Socialists should stand resolutely against any dismemberment of Ukraine as a state unless secession is the democratically expressed will of the majority of the population in a given area. It is the right wing nationalists and, even more, the fascists, who will, if they are not checked and defeated, pull Ukraine apart and make it a semi-colony of the West. Many western Ukrainians who have the illusion that life within the EU will be much better than what they experience now, will soon be disillusioned by the savage austerity the Maidan government and its masters in Berlin and Washington are planning for them.

Meanwhile, the Russophone populations of the East and South have every right to resist the imposition of the illegitimate decrees and imposed governors or mayors from Kyiv over their regions and to seek and install de facto autonomy. For this, they will have to build, or extend, self-defence militias and to create democratically elected councils, rooted in the factories and communities.

They should also reject the elections planned for May 25 and counterpose to them the call for elections to a pan-Ukrainian sovereign Constituent Assembly. Elections to this should be under the democratic control of workers and community organisations and defence guards and with the media taken out of the hands of the oligarchs or the state and open to all points of view, apart from those fomenting racism and ethnic hatred.

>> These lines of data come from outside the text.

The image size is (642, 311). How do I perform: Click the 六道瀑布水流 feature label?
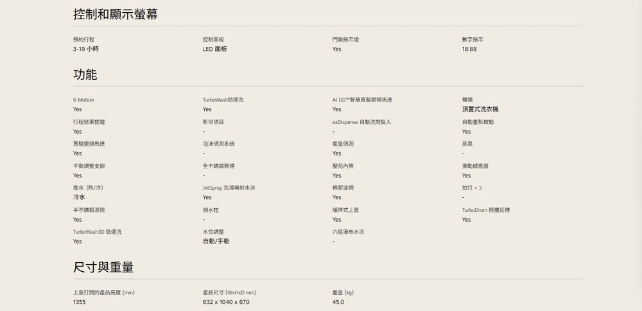coord(348,232)
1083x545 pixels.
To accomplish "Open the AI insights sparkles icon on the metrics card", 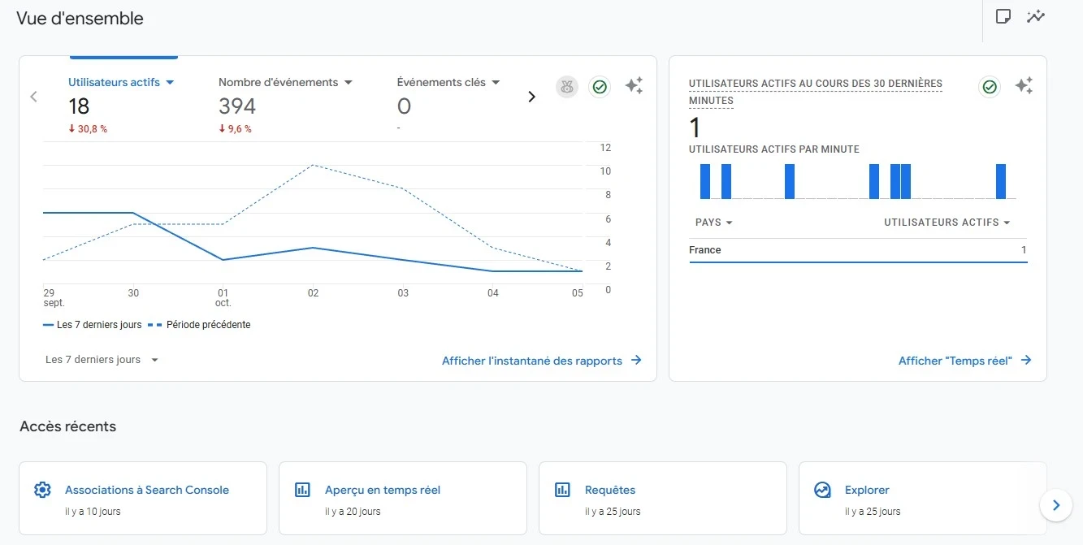I will pyautogui.click(x=634, y=85).
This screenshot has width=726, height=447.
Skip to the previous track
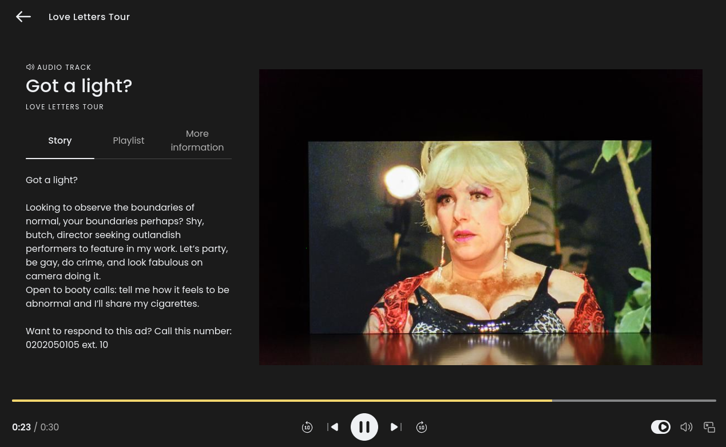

The elected representatives should be answerable to, and if need be, replaceable by, mass assemblies of their electors. One burning question will be the austerity and privatisation programme being foisted on Ukraine by the EU. Socialists should argue for the re-socialisation of the factories, land and businesses plundered by the oligarchs and the creation of a democratically planned economy. They should also seek links with working class and socialist organisations in Europe and Russia to oppose military escalation and the economic attacks being prepared by IMF bureaucrats. They should call for a Socialist United States of Europe and a socialist federation of central Asian states currently subordinated to Russia.